Die zwei Seelen der EZB
In den zurückliegenden Wochen haben sich Spekulationen belebt, wonach die EZB eine neue Liquiditätsspritze für europäische Banken auf den Weg bringen könnte. Neue Langfristtender würden es den Währungshütern grundsätzlich ermöglichen, sicherzustellen, dass die Finanzierungsbedingungen auch nach Fälligkeit der derzeit ausstehenden TLTRO-II-Operationen weiterhin günstig bleiben. Bemerkenswert ist, dass über diese Thematik bereits heute debattiert wird. Der erste TLTRO-II-Tender wird allerdings erst im Juni 2020 fällig.

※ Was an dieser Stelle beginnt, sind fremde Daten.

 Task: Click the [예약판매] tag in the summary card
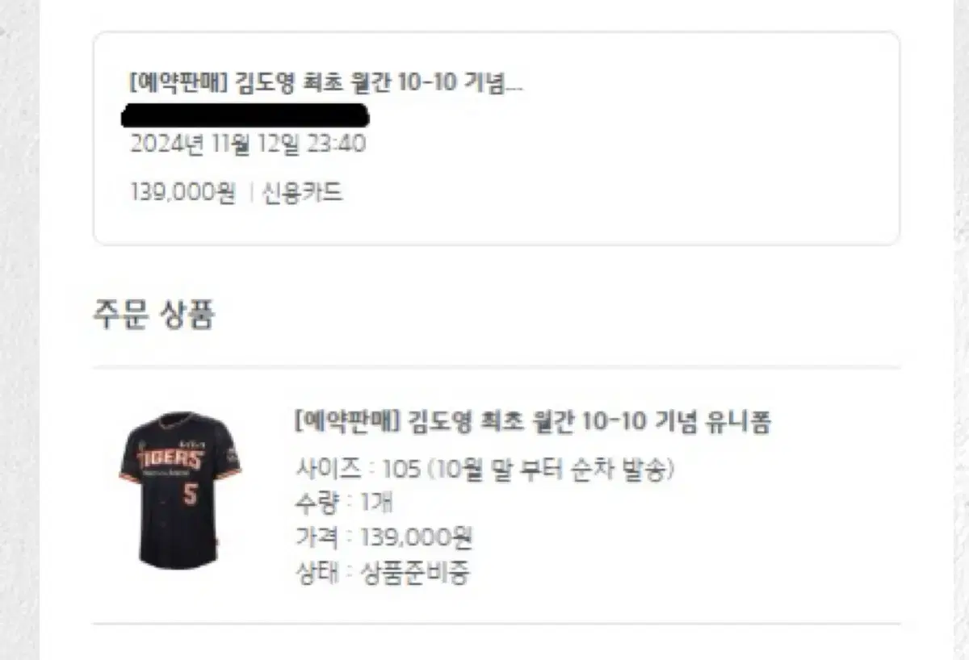coord(181,83)
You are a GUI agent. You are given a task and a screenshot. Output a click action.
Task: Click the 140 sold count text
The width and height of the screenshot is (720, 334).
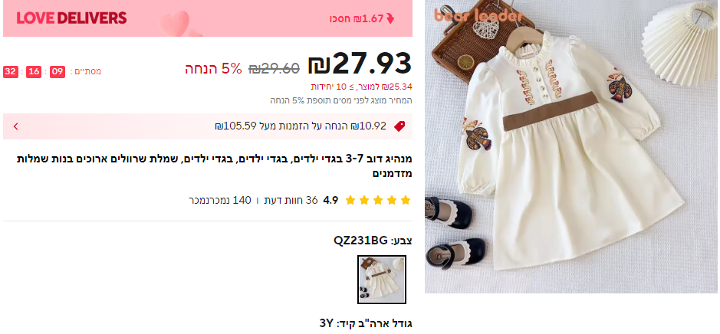[x=220, y=200]
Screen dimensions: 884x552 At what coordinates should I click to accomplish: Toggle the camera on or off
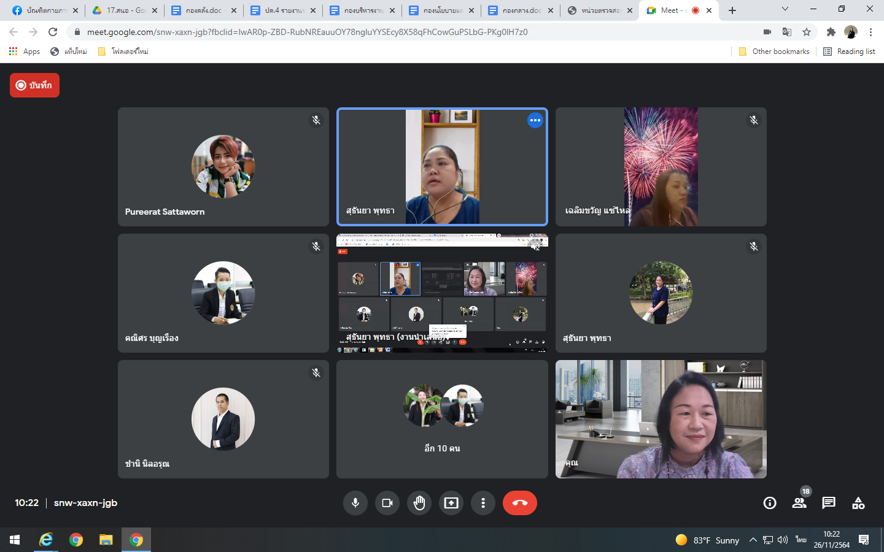[387, 503]
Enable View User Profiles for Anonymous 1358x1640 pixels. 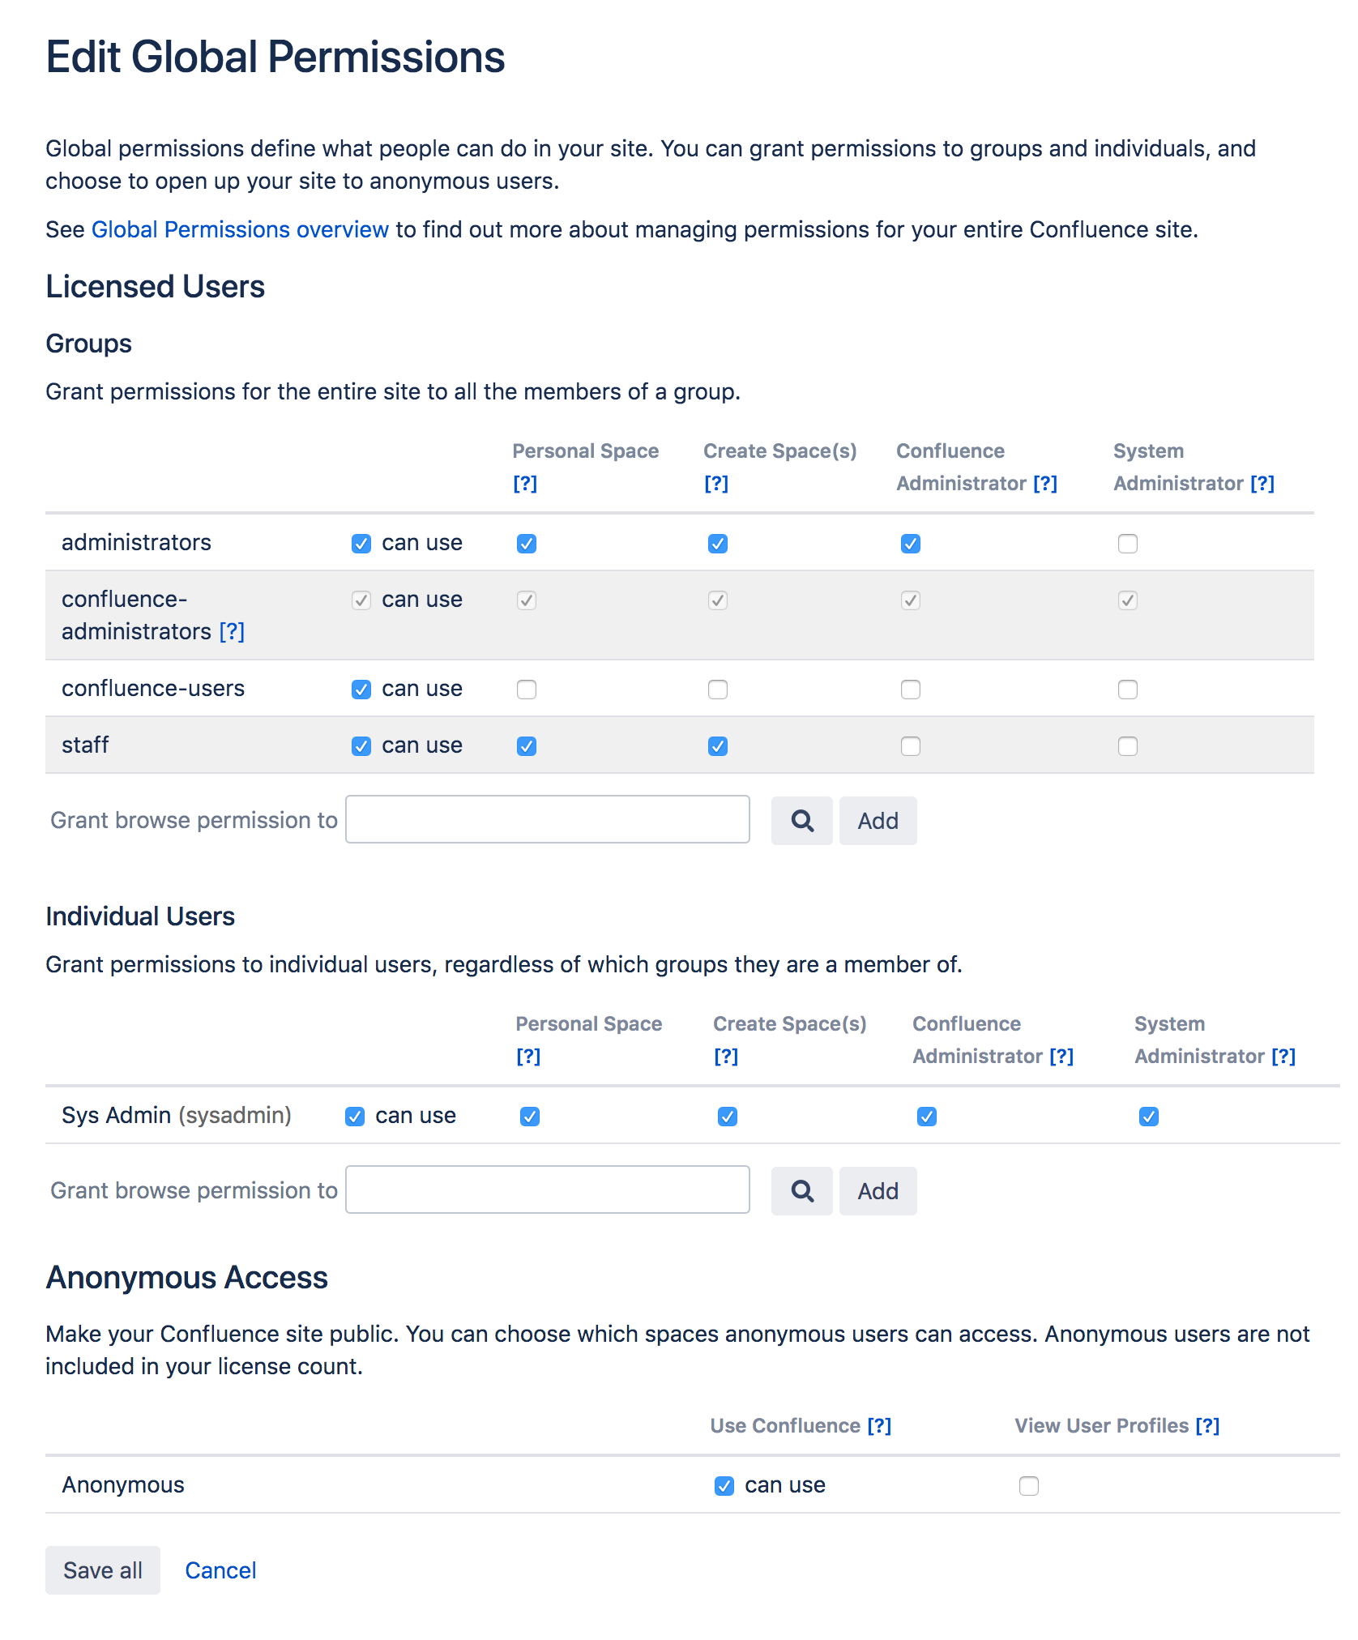point(1029,1486)
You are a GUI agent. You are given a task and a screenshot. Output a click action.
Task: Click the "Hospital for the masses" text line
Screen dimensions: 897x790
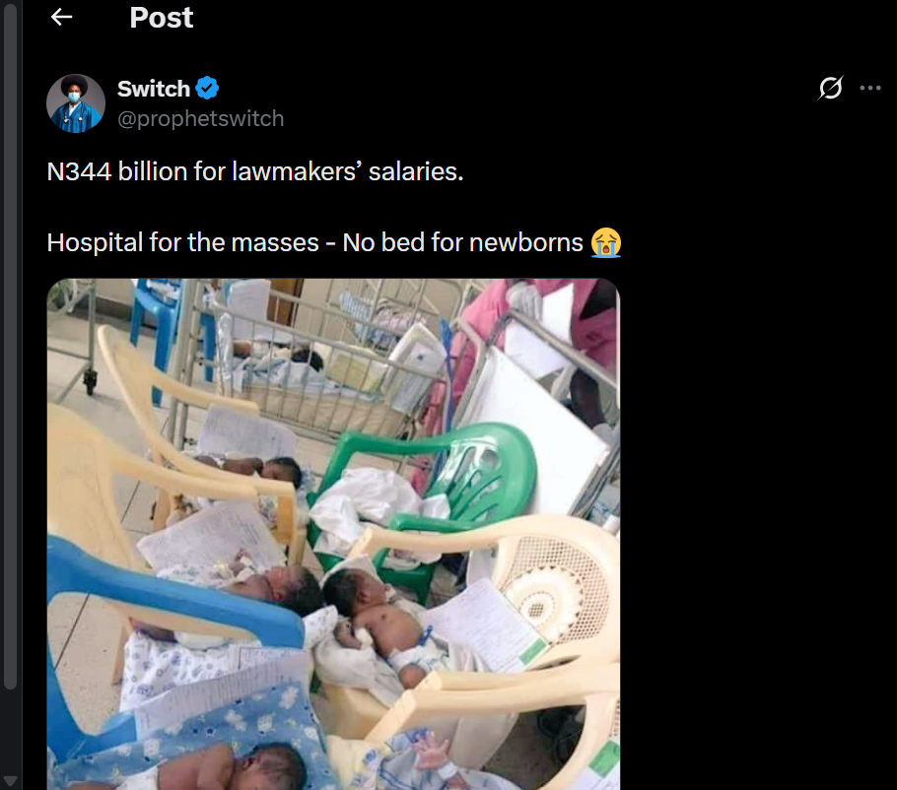tap(315, 242)
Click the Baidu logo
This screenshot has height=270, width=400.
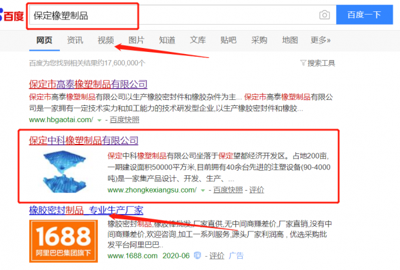click(x=12, y=15)
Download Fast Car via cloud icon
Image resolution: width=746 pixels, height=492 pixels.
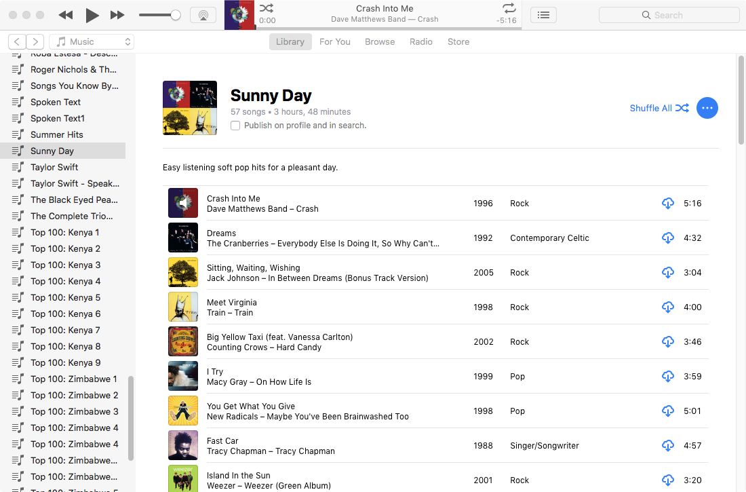click(x=667, y=446)
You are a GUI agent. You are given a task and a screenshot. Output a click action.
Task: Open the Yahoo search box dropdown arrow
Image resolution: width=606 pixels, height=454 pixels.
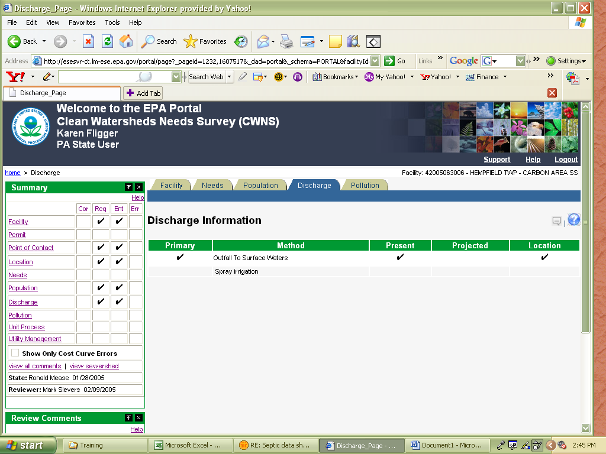(x=176, y=77)
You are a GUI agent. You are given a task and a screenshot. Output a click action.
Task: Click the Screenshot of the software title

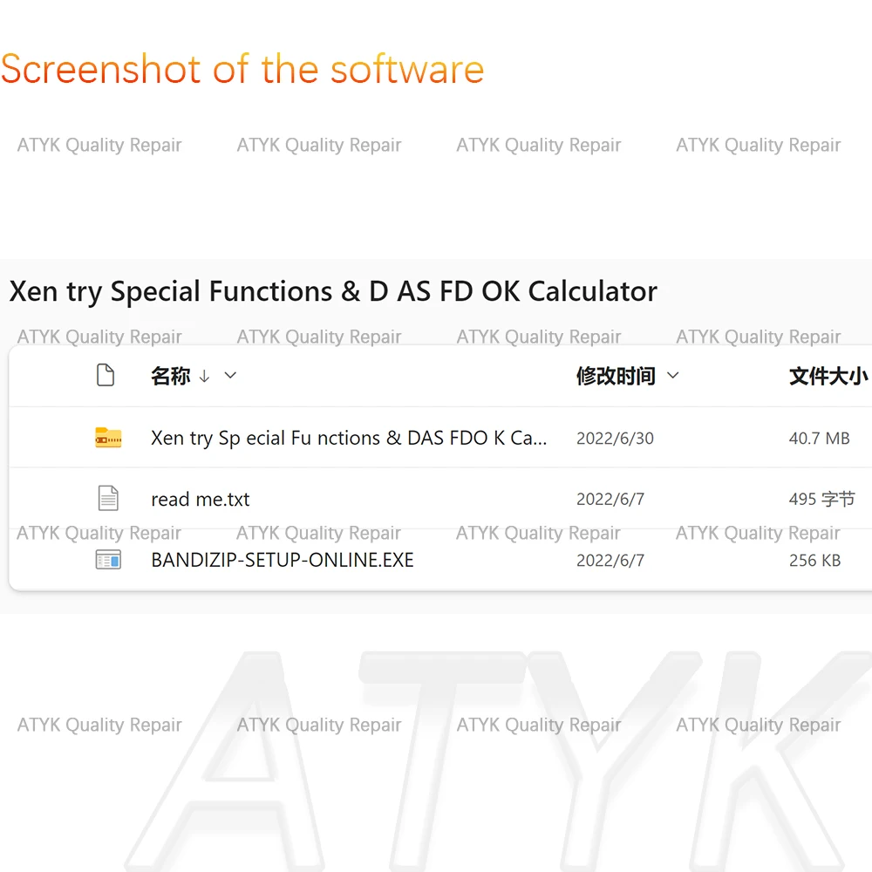click(242, 69)
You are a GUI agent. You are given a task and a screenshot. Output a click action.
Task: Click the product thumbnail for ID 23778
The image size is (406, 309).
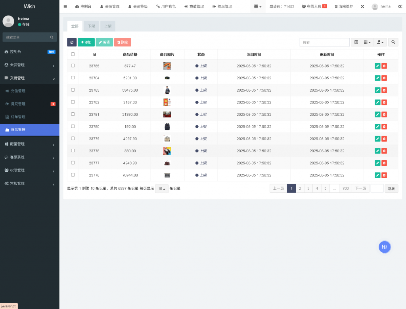[x=167, y=151]
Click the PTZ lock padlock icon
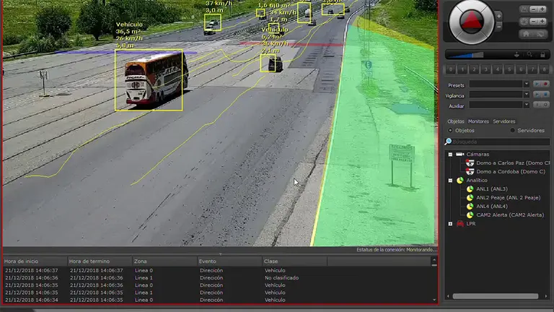554x312 pixels. [x=542, y=54]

Die zeitliche Brisanz resultiert aus bankregulatorischen Anforderungen. Sinkt die Restlaufzeit von Fundingmitteln unter ein Jahr, können diese für gewisse Kennzahlen (Net Stable Funding Ratio / Liquidity Coverage Ratio) nicht mehr herangezogen werden. Insbesondere Banken in der europäischen Peripherie - insbesondere italienische und spanische Banken - könnten vor diesem Hintergrund gezwungen sein, ihre Bilanzen zu reduzieren, um die erforderlichen Quoten einzuhalten. Eine eingeschränkte und teurere Kreditvergabe wäre eine mögliche unerwünschte Folge hiervon. Zudem wäre es auch vorstellbar, dass die Banken ihren Staatsanleihebestand abbauen. Höhere Risikoaufschläge wären eine mögliche Folge. Insbesondere italienische Geldinstitute haben in den vergangenen Jahren in erheblichem Umfang Staatsanleihen ihres eigenen Landes gekauft, um Carry-Trades aufzusetzen. Um höheren Risikoaufschlägen entgegenzuwirken, halten wir eine neue EZB-Liquiditätsspritze für durchaus wahrscheinlich. Die Währungshüter dürften aber zugleich den Eindruck vermeiden wollen, dass man mit neuen Langfristtendern lediglich den Banken und Staatsanleihemärkten in der europäischen Peripherie zur Hilfe eilt. Die Notenbank-Oberen dürften in ihrer Kommunikation daher vor allem den Aspekt einer sich abschwächenden Kreditvergabe in Südeuropa in den Vordergrund rücken. Dies führt allerdings zugleich den Interessenkonflikt vor Augen, in dem die EZB aufgrund ihrer Doppelrolle als Bankenaufseherin und Währungshüterin steckt.
Wir halten es für recht wahrscheinlich, dass die Währungshüter bereits zur nächsten Ratssitzung am 7. März eine neue Liquiditätsspritze beschließen. Eine zu erwartende Abwärtsrevision der Konjunktur- und Inflationsprojektionen dürfte es ihnen erleichtern, die Notwendigkeit weiterer Liquiditätsmaßnahmen zu begründen. Der mit der Kreditvergabe verknüpfte Zinsbonus könnte allerdings gegenüber den aktuellen TLTRO-II-Konditionen etwas weniger großzügig ausfallen, um weiterhin die Rückkehr zur geldpolitischen Normalität zu signalisieren, aber auch den Doppelrollenkonflikt zu lösen. Spannend bleibt aber die Frage, inwieweit sich durch neue TLTROs die Bestrebungen der EZB, zur geldpolitischen Normalität zurückzukehren, lediglich verzögern, oder ob diese schon gänzlich gescheitert sind.